Pregnancy and contraception

This drug may harm a baby developing in the womb. It is important not to become pregnant or get someone pregnant while you are having treatment with this drug and for at least 3 months afterwards.

Talk to your doctor or nurse about effective contraception before starting treatment. Let them know straight away if you or your partner falls pregnant while having treatment.

Loss of fertility

It is not known whether this treatment affects fertility in people. Talk to your doctor before starting treatment if you think you may want to have a baby in the future.

Breastfeeding

Don’t breastfeed during this treatment because the drug may come through into your breast milk.

Treatment for other conditions

Always tell other doctors, nurses, pharmacists or dentists that you’re having this treatment. For example, if you need treatment for anything else, including teeth problems.

Immunisations

Don’t have immunisations with live vaccines while you’re having treatment and for up to 12 months afterwards. The length of time depends on the treatment you are having. Ask your doctor or pharmacist how long you should avoid live vaccinations.

In the UK, live vaccines include rubella, mumps, measles, BCG, yellow fever and one of the shingles vaccines called Zostavax.

You can have:

  • other vaccines, but they might not give you as much protection as usual
  • the flu vaccine (as an injection)
  • the coronavirus (COVID-19) vaccine - talk to your doctor or pharmacist about the best time to have it in relation to your cancer treatment

Members of your household who are aged 5 years or over are also able to have the COVID-19 vaccine. This is to help lower your risk of getting COVID-19 while having cancer treatment and until your immune system Open a glossary item recovers from treatment.

Contact with others who have had immunisations - You can be in contact with other people who have had live vaccines as injections. Avoid close contact with people who have recently had live vaccines taken by mouth (oral vaccines) such as the oral typhoid vaccine. Sometimes people who have had the live shingles vaccine can get a shingles type rash. If this happens they should keep the area covered.

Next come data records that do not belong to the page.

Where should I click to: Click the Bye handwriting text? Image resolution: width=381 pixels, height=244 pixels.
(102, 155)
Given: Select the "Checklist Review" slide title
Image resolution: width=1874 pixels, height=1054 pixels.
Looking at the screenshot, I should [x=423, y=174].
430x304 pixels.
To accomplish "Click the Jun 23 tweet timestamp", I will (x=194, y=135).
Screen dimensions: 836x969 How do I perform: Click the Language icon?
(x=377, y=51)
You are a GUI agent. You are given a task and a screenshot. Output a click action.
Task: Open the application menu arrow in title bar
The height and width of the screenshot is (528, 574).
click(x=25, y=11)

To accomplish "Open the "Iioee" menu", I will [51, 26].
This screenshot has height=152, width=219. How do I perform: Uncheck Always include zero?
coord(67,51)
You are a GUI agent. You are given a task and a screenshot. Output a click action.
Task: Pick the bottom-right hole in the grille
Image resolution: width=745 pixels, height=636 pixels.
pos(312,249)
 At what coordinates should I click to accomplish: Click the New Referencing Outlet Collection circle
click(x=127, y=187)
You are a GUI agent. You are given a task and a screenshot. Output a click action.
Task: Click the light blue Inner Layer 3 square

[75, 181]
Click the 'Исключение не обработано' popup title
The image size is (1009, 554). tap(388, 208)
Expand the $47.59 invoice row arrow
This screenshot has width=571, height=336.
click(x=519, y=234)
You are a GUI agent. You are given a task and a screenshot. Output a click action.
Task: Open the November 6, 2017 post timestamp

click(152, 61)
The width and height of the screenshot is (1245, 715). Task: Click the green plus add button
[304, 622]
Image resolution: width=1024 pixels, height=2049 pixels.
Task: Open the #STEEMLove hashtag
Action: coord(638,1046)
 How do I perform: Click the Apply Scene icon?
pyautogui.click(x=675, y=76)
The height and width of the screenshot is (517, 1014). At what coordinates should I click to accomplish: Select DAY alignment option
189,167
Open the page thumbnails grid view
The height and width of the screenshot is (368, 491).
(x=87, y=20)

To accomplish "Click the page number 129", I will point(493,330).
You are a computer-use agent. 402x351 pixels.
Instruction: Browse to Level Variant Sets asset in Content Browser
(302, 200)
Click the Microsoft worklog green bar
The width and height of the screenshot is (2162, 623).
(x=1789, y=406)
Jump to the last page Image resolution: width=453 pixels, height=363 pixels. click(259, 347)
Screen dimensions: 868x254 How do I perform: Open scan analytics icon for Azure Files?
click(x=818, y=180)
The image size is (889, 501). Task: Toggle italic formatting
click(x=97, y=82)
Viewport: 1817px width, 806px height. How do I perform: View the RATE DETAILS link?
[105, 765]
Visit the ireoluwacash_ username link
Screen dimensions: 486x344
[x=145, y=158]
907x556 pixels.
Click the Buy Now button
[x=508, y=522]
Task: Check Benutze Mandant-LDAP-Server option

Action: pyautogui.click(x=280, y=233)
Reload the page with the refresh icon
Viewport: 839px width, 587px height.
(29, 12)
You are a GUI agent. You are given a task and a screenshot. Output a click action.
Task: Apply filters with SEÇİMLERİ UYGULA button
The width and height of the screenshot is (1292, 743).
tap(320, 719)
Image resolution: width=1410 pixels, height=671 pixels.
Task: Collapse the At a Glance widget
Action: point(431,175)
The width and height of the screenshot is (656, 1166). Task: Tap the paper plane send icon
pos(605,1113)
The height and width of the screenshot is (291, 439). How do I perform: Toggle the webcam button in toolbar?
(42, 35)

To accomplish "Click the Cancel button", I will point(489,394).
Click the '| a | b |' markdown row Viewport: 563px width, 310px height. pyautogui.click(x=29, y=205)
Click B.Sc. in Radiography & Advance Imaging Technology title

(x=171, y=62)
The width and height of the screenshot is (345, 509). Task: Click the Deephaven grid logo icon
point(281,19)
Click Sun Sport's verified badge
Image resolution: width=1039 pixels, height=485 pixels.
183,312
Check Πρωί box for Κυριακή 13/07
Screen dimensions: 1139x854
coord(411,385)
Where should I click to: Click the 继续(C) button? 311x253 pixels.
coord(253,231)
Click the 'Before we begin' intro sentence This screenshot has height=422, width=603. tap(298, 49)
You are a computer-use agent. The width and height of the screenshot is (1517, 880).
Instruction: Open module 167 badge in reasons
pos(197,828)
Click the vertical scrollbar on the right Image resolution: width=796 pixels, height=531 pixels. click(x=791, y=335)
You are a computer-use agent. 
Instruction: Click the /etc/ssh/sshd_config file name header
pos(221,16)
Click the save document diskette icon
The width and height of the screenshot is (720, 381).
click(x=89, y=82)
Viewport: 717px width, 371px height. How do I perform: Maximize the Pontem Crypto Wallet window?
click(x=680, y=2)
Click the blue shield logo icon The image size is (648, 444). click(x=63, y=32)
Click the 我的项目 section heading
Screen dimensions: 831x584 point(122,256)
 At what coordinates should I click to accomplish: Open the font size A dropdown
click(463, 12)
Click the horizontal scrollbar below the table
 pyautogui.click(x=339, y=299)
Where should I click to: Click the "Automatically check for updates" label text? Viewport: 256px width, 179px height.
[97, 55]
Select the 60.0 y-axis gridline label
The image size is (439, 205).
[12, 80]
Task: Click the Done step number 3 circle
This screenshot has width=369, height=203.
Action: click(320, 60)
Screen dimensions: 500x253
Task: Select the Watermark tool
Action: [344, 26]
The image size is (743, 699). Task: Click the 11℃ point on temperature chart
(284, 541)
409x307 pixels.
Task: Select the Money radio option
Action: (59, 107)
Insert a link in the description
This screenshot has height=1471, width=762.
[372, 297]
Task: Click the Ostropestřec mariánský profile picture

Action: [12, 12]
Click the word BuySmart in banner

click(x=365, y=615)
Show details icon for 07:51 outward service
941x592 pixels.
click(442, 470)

If your immune system is severely weakened, you should avoid contact with children who have had the flu vaccine as a nasal spray as this is a live vaccine. This is for 2 weeks following their vaccination.

Babies have the live rotavirus vaccine. The virus is in the baby’s poo for about 2 weeks and could make you ill if your immunity is low. Get someone else to change their nappies during this time if you can. If this isn't possible, wash your hands well after changing their nappy.

More information about this treatment

For further information about this treatment and possible side effects go to the electronic Medicines Compendium (eMC) website. You can find the patient information leaflet on this website.

You can report any side effect you have to the Medicines Health and Regulatory Authority (MHRA) as part of their Yellow Card Scheme.